- Hemiplegic migraine is inherited via autosomal dominant manner
- Duration: 8 hours to multiple days
- Types: Familial hemiplegic migraine or sporadic hemiplegic migraine

= Hemiplegic migraine =

Medical condition

Hemiplegic migraine is a type of migraine headache characterized by motor weakness affecting only one side of the body, accompanied by aura. There is often an impairment in vision, speech, or sensation. It can run in the family, called familial hemiplegic migraine (FHM), or in a single individual, called sporadic hemiplegic migraine. The symptoms can be similar to a stroke, and may be precipitated by minor head trauma. People with FHM are advised to avoid activities that may trigger their attacks.

==Signs and symptoms==
Hemiplegia (Greek 'hemi' = Half), is a condition that affects one side of the body. Signs of a hemiplegic migraine attack are similar to what would be presented in a stroke that typically includes sudden severe headache on one side of the brain, weakness of half the body, ataxia and aphasia which can last for hours, days or weeks.

==Cause==
Symptoms of weakness during a hemiplegic migraine attack are a result of motor aura. The aura displayed during a migraine episode is believed to be caused by a phenomenon known as cortical spreading depression.

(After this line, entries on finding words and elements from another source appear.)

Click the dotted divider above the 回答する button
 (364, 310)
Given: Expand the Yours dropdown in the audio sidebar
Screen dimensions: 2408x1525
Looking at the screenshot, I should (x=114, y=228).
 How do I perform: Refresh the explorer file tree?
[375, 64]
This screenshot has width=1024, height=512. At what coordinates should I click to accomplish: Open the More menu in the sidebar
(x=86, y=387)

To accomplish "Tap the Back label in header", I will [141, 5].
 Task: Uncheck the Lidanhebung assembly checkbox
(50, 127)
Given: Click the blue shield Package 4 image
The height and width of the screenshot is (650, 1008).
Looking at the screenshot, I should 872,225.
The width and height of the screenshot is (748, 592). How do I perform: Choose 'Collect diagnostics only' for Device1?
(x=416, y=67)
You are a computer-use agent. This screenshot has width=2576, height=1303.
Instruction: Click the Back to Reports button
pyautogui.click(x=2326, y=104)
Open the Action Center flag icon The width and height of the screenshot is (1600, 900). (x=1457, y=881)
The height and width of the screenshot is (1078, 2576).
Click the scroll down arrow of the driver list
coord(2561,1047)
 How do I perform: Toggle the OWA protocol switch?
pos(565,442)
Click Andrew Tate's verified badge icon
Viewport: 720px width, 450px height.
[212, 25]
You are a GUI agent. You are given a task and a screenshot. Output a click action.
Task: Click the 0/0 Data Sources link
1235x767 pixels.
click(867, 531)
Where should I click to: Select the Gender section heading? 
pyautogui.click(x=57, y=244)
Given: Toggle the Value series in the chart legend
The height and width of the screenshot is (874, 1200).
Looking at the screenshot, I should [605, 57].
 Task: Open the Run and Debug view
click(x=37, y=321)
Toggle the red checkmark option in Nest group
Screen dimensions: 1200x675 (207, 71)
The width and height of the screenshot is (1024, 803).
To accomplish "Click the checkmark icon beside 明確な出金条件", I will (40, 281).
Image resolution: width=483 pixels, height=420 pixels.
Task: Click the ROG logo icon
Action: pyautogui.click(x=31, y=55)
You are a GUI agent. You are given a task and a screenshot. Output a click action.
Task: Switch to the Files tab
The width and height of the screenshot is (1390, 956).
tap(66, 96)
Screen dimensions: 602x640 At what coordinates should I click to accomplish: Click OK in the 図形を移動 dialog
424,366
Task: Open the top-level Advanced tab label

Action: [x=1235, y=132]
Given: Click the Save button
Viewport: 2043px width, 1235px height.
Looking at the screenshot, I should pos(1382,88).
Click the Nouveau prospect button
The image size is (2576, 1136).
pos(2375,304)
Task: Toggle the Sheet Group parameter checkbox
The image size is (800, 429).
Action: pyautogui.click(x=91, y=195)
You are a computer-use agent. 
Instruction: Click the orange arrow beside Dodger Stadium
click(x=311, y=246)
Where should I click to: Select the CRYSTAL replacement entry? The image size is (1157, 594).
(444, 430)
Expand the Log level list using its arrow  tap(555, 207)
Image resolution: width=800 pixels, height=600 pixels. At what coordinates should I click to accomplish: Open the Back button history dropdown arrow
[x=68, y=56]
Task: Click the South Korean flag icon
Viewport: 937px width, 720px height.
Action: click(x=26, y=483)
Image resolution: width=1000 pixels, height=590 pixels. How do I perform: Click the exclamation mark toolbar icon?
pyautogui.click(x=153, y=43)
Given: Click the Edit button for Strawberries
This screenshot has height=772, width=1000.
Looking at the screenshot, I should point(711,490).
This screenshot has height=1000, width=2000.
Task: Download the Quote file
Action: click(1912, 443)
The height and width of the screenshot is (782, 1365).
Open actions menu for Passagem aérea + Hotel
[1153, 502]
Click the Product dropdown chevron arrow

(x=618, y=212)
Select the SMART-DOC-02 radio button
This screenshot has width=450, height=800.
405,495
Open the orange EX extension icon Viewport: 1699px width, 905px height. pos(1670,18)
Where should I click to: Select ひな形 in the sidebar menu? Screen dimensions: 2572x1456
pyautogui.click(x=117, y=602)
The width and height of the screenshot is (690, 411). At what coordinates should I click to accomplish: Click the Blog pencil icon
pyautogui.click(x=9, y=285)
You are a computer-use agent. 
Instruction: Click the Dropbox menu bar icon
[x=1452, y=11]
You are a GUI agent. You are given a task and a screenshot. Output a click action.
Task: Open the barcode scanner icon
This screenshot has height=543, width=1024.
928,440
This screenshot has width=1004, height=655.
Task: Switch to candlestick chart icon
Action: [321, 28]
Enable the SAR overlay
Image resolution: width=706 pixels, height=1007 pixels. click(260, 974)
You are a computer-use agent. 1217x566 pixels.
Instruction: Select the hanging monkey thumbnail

For those not at risk due to a family history of hemiplegic migraines, the current medical discussion indicates that genetic factors may still play a role. Some scientific studies have indicated that a percentage of those who suffer from hemiplegic migraines may have mutations of the CACNA1A and the ATP1A2 genes. There is additional evidence suggesting that mutations of the SCN1A or PRRT genes could also be a potential cause.

==Diagnosis==
===Classification===
The ICHD classification and diagnosis of migraine distinguish 6 subtypes of hemiplegic migraine. Familial hemiplegic migraine (FHM) can be loosely divided into two categories: with and without cerebellar signs. Cerebellar signs refer to ataxia, sometimes episodic and other times progressive, that can accompany FHM1 mutations and is caused by degeneration of the cerebellum. These cerebellar signs result in a phenotypic overlap between FHM and both episodic ataxia and spinocerebellar ataxia. This is unsurprising as subtypes of these disorders (FHM1, EA2 and SCA6) are allelic, i.e., they result from mutations in the same gene. The other forms of FHM seem to be distinguishable only on the basis of their genetic cause.

===Familial hemiplegic migraine===

Familial hemiplegic migraine is a form of hemiplegic migraine headache that runs in families. Hemiplegic migraine is inherited via autosomal dominant manner.

===Sporadic hemiplegic migraine===

There are also non-familial cases of hemiplegic migraine, termed sporadic hemiplegic migraine. These cases seem to have the same causes as the familial cases and represent de novo mutations. Sporadic cases are also clinically identical to familial cases with the exception of a lack of family history of attacks.

==Screening==

Prenatal screening is not typically done for FHM, however it may be performed if requested. As penetrance is high, individuals found to carry mutations should be expected to develop signs of FHM at some point in life.

==Management==

People with FHM are encouraged to avoid activities that may trigger their attacks. Minor head trauma is a common attack precipitant, so FHM sufferers should avoid contact sports. Acetazolamide or standard drugs are often used to treat attacks, though those leading to vasoconstriction should be avoided due to the risk of stroke.

==Epidemiology==
Migraine itself is a very common disorder, occurring in 15–20% of the population. Hemiplegic migraine, be it familial or spontaneous, is less prevalent, 0.01% prevalence according to one report. Women are three times more likely to be affected than men.